TO DO
Render every line of the records below as a JSON list of strings, one string per line. Skip blank lines and leave out the pictures.

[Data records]

+---+

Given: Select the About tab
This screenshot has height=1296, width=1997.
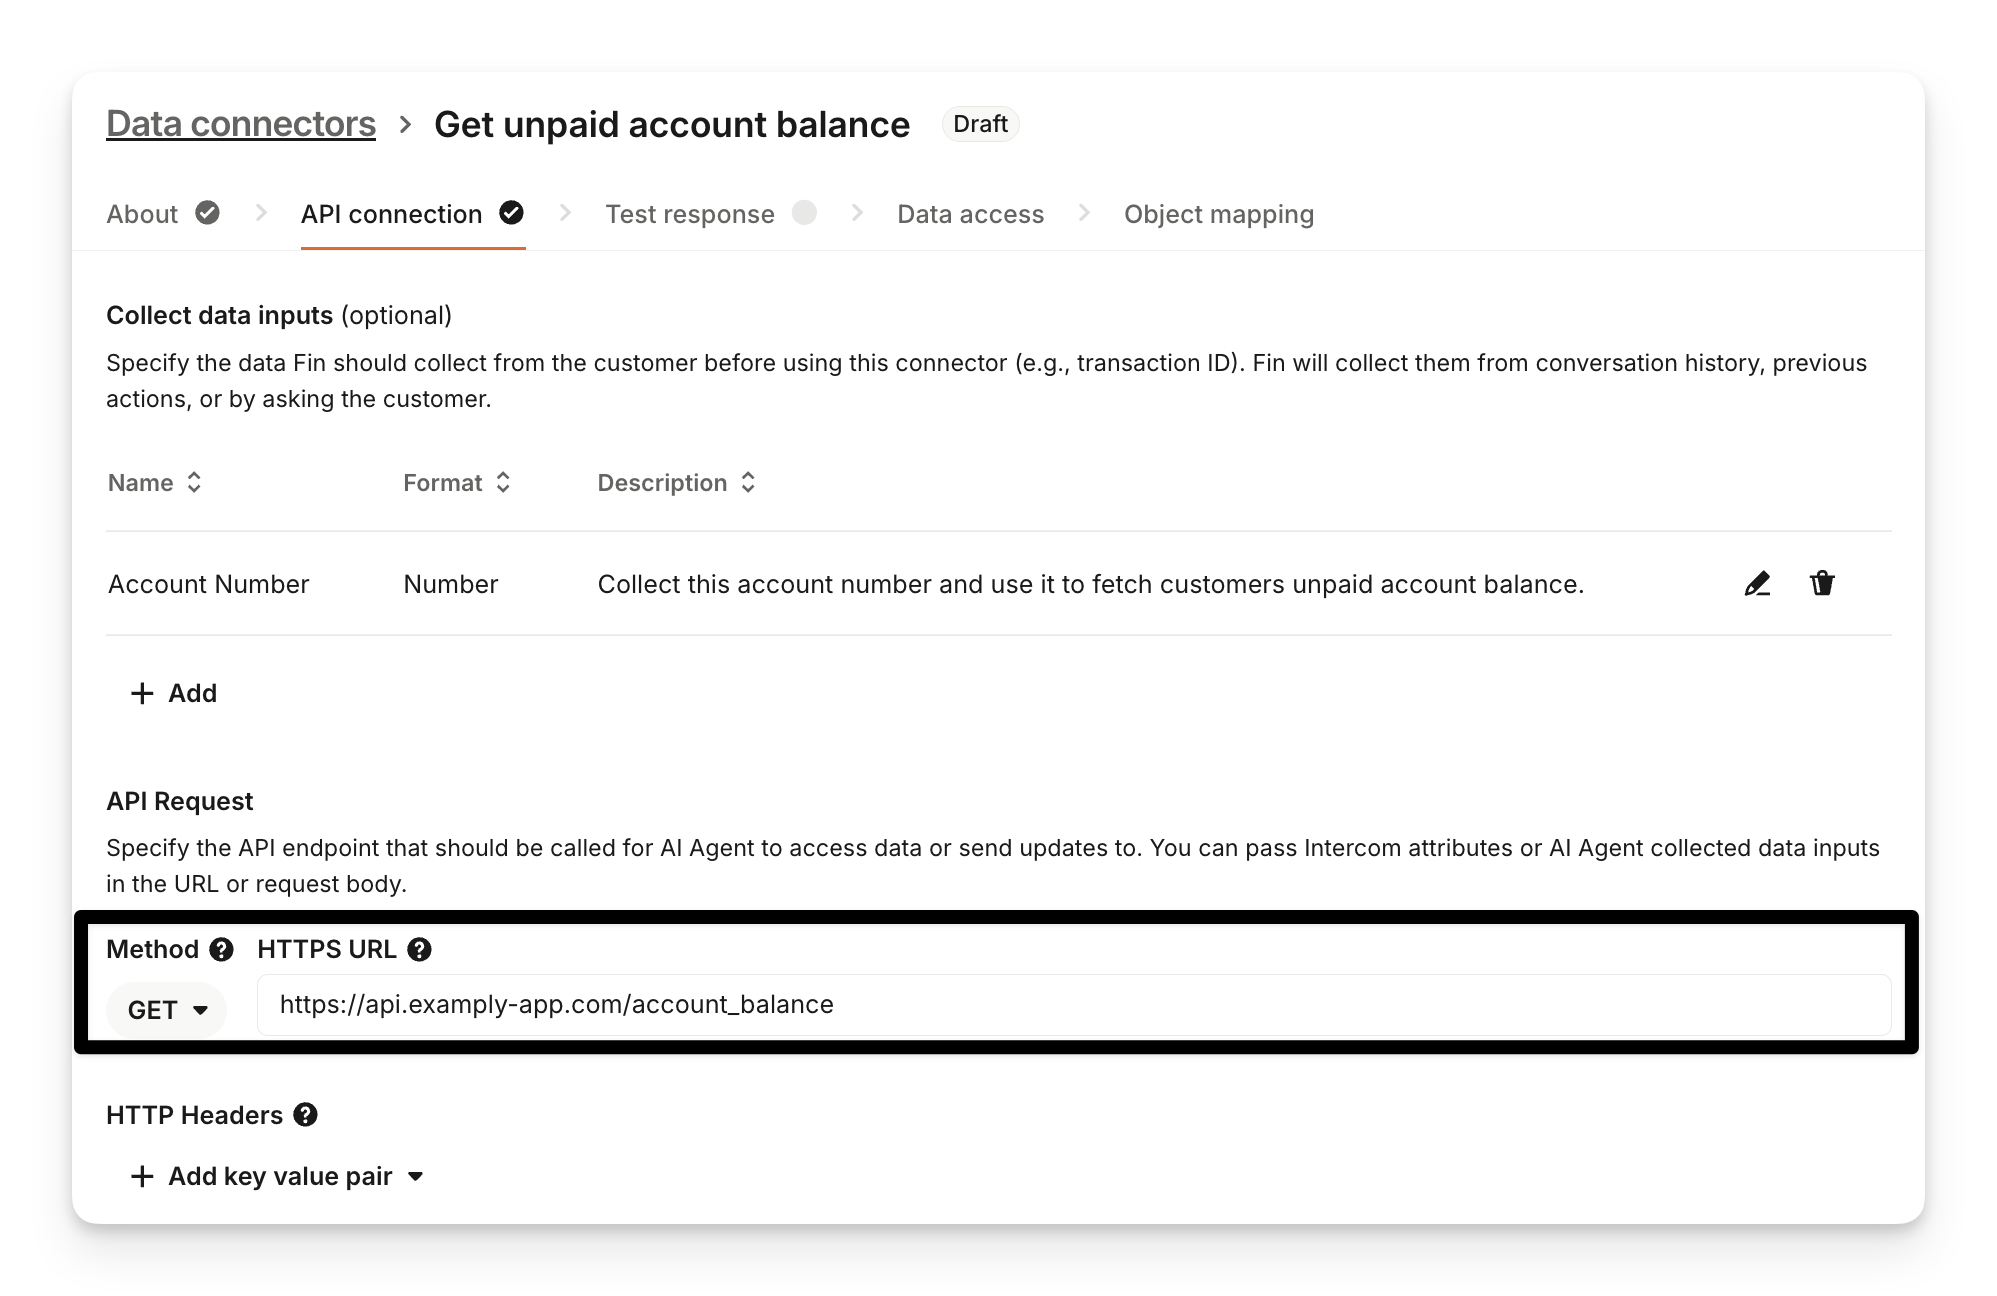Looking at the screenshot, I should coord(142,215).
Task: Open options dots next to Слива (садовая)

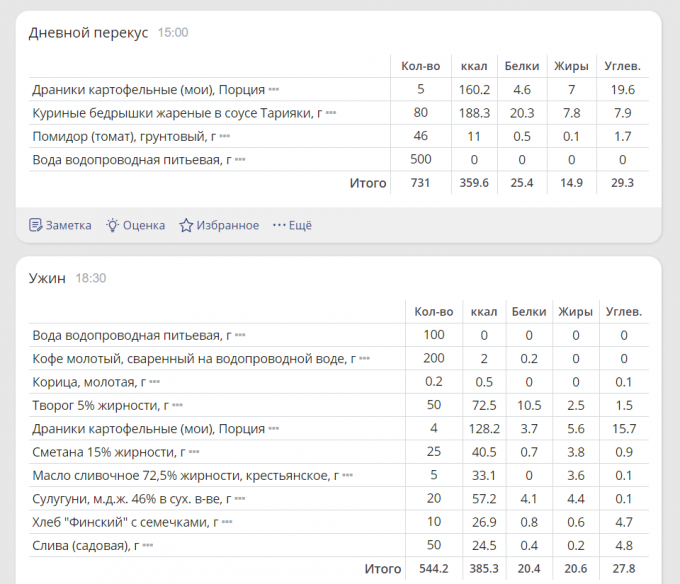Action: 148,545
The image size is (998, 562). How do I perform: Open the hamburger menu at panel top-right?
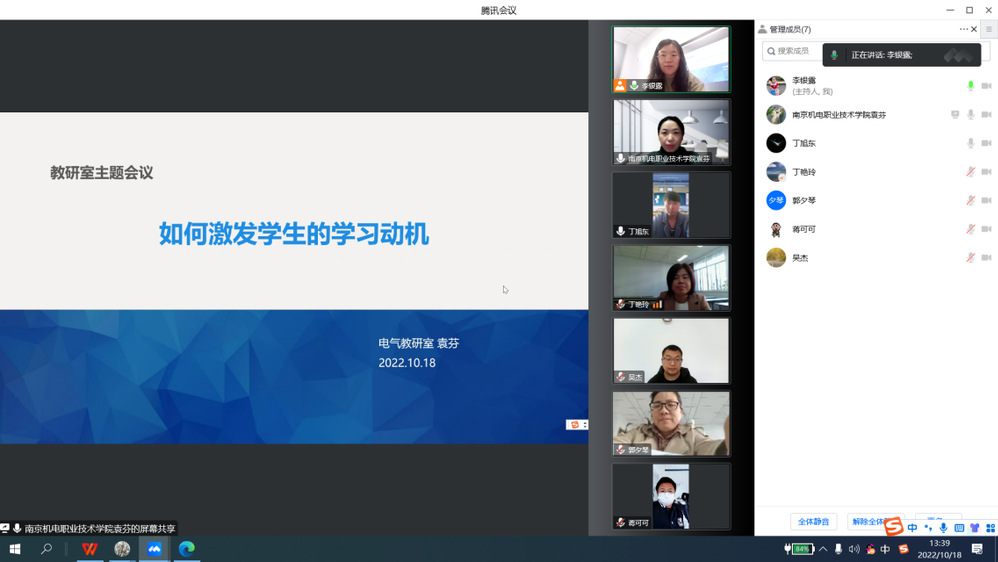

+---+

SOLUTION TO THIS TASK
[
  "Given: Select the About tab",
  "This screenshot has height=1296, width=1997.",
  "Looking at the screenshot, I should coord(142,215).",
  "Task: Open options dots next to Слива (садовая)",
  "Action: 148,545",
  "The image size is (998, 562). How do I perform: Open the hamburger menu at panel top-right?"
]